►

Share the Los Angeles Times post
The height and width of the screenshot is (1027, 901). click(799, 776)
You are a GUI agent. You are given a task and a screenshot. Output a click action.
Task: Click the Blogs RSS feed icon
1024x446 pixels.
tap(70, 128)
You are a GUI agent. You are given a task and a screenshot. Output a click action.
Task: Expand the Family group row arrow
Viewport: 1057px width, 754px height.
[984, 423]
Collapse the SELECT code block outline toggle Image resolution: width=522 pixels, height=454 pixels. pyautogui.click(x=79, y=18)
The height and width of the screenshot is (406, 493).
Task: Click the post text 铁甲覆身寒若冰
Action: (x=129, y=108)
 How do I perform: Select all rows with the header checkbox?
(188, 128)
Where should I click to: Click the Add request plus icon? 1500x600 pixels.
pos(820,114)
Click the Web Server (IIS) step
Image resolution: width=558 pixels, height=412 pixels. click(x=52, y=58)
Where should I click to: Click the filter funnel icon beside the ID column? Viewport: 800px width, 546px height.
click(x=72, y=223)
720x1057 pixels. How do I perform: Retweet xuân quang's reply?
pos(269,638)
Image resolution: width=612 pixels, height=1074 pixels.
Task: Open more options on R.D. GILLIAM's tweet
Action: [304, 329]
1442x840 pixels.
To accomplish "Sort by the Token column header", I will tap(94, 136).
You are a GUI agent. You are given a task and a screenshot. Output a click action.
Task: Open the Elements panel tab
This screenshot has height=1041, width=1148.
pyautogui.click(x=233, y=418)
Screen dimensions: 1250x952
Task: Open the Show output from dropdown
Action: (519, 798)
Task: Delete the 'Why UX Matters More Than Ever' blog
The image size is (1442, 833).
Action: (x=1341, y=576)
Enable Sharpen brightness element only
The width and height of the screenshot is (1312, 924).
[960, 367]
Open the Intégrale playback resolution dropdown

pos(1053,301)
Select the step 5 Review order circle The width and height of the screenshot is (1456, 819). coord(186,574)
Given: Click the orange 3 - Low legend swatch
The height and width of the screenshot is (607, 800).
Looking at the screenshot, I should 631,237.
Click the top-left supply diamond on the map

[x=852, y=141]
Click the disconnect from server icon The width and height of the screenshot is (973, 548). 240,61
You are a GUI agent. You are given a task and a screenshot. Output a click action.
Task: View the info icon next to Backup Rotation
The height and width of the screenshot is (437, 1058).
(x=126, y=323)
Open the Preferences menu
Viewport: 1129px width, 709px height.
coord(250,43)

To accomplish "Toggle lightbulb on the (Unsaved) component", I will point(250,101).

◄

What this task involves: Set down exactly the lines above, from the one containing "Task: Open the Elements panel tab" to the final line of the material, with both ends kept and no other lines.

Task solution:
Task: Open the Elements panel tab
This screenshot has height=1041, width=1148.
pyautogui.click(x=233, y=418)
Screen dimensions: 1250x952
Task: Open the Show output from dropdown
Action: (519, 798)
Task: Delete the 'Why UX Matters More Than Ever' blog
The image size is (1442, 833).
Action: (x=1341, y=576)
Enable Sharpen brightness element only
The width and height of the screenshot is (1312, 924).
[960, 367]
Open the Intégrale playback resolution dropdown

pos(1053,301)
Select the step 5 Review order circle The width and height of the screenshot is (1456, 819). coord(186,574)
Given: Click the orange 3 - Low legend swatch
The height and width of the screenshot is (607, 800).
Looking at the screenshot, I should 631,237.
Click the top-left supply diamond on the map

[x=852, y=141]
Click the disconnect from server icon The width and height of the screenshot is (973, 548). 240,61
You are a GUI agent. You are given a task and a screenshot. Output a click action.
Task: View the info icon next to Backup Rotation
The height and width of the screenshot is (437, 1058).
(x=126, y=323)
Open the Preferences menu
Viewport: 1129px width, 709px height.
coord(250,43)

To accomplish "Toggle lightbulb on the (Unsaved) component", I will point(250,101).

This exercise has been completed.